Instructions to follow
Beginning with the line that contains "This screenshot has height=547, width=1200." in the material below, print each line exactly until the line that contains "The height and" has been printed, then stop.

Input records
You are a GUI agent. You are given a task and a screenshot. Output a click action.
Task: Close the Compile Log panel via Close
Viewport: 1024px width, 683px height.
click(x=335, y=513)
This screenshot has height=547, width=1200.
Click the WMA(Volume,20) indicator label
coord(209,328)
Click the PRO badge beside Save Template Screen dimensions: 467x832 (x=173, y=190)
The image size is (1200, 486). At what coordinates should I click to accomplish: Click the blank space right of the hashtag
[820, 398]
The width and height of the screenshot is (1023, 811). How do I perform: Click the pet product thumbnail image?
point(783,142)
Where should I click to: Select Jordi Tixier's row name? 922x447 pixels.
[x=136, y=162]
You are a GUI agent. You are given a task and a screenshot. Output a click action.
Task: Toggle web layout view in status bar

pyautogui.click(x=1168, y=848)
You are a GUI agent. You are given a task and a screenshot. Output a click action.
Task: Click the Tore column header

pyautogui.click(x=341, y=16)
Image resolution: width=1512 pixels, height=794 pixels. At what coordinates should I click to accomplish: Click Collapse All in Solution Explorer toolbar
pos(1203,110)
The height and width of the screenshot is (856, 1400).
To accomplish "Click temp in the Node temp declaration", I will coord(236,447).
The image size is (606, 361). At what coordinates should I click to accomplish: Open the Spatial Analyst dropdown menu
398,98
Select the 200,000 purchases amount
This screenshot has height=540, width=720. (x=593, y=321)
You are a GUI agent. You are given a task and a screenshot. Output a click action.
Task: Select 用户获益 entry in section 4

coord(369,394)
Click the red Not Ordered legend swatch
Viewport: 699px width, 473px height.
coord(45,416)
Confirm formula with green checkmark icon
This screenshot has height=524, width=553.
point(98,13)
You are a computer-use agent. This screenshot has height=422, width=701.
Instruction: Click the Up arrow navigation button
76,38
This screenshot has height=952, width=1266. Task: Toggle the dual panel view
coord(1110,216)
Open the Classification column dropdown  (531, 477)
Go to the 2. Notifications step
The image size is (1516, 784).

Solution to the exercise
This screenshot has height=547, width=1200.
Click the WMA(Volume,20) indicator label
coord(209,328)
Click the PRO badge beside Save Template Screen dimensions: 467x832 (x=173, y=190)
The image size is (1200, 486). At what coordinates should I click to accomplish: Click the blank space right of the hashtag
[820, 398]
The width and height of the screenshot is (1023, 811). How do I perform: Click the pet product thumbnail image?
point(783,142)
Where should I click to: Select Jordi Tixier's row name? 922x447 pixels.
[x=136, y=162]
You are a GUI agent. You are given a task and a screenshot. Output a click action.
Task: Toggle web layout view in status bar

pyautogui.click(x=1168, y=848)
You are a GUI agent. You are given a task and a screenshot. Output a click action.
Task: Click the Tore column header

pyautogui.click(x=341, y=16)
Image resolution: width=1512 pixels, height=794 pixels. At what coordinates should I click to accomplish: Click Collapse All in Solution Explorer toolbar
pos(1203,110)
The height and width of the screenshot is (856, 1400).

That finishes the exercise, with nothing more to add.